With this block saved into your file when you execute the file in MrBayes all the commands in the block will be read & executed as well. The commands are explained in the tutorial (except the autoclose=yes command, this tells MrBayes that after it has run the MCMC for the specified number of steps to close the chains without waiting for user input.)

Tip: When you have completed a run take all the files produced by MrBayes, including the dataset file and move them into a new folder named something like 'MrB run1'. This way you prevent those files from being overwritten by MrBayes when you next run your dataset. To run your dataset again, copy the datafile back into the same folder as MrBayes and repeat. Keeping the datafile in your results folder is a good idea because we often find ourselves modifying our datafiles (adding new species etc) and it can become difficult to determine what datafile was used for what analysis unless you keep them together.

Recall the trees produced by the Parsimony and ML searches we did with this dataset - compare them to the tree produced by MrBayes.
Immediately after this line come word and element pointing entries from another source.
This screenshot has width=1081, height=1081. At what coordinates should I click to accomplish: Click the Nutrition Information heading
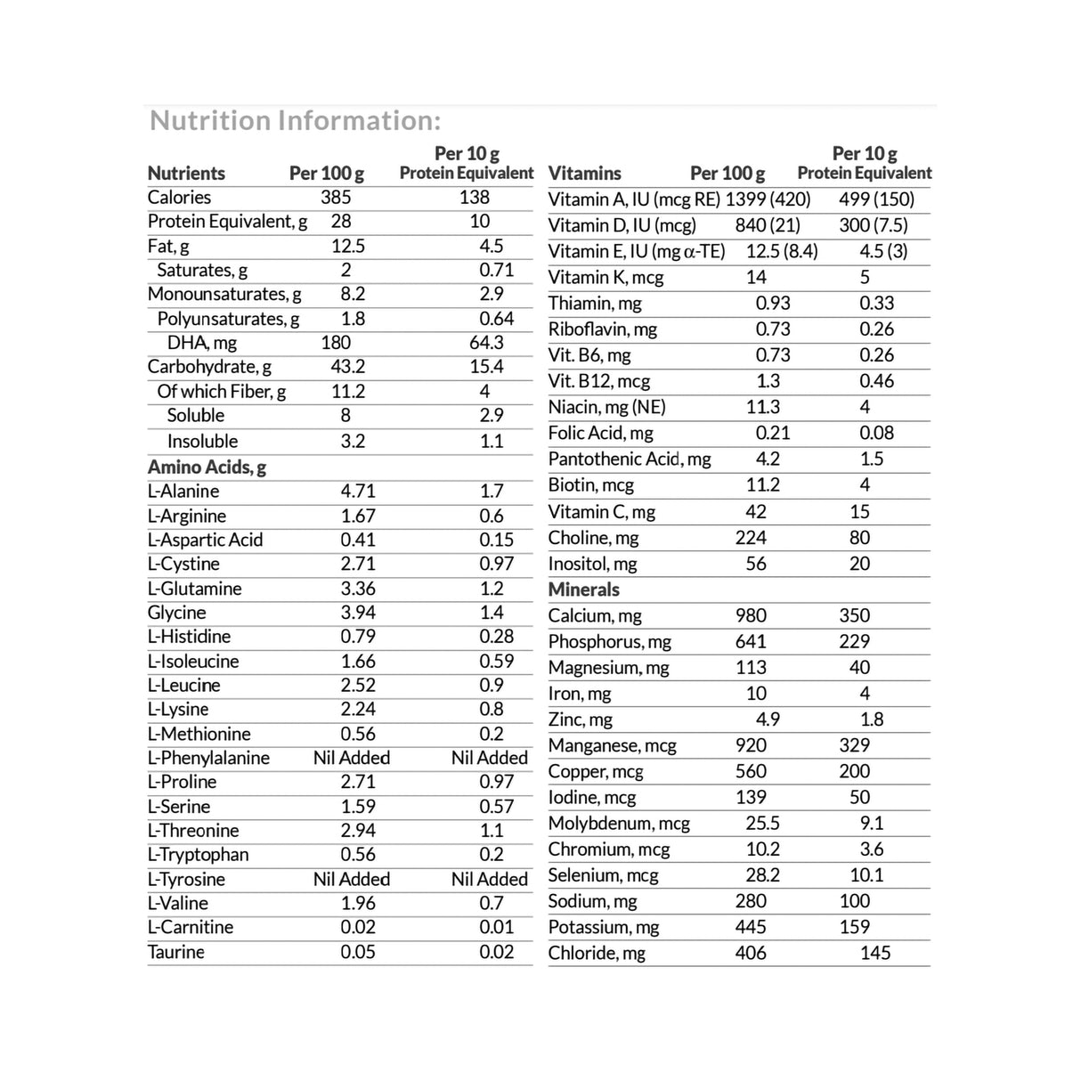[x=295, y=120]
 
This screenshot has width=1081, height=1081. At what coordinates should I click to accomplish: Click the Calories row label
[x=179, y=198]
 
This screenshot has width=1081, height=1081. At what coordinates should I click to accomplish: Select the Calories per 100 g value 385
[x=336, y=198]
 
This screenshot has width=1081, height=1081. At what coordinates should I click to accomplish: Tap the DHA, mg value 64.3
[x=486, y=343]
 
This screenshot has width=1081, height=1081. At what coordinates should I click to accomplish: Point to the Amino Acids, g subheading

Appendix: BayesPhylogenies

A program for Bayesian inference that can implement a ´mixture model´ (Pagel and Meade, 2004) allowing the user to fit more than one model of sequence evolution, without partitioning the data.

For those interested in Bayesian inference this program is worth investigating. The mixture-model approach is a very powerful method to detect significant partitions in your data.

http://www.rubic.rdg.ac.uk/meade/Mark/bayesphylogenies.html

Pagel, M. and Meade, A. (2004) A phylogenetic mixture model for detecting pattern-heterogeneity in gene sequence or character-state data. Syst Biol 53: 571-581.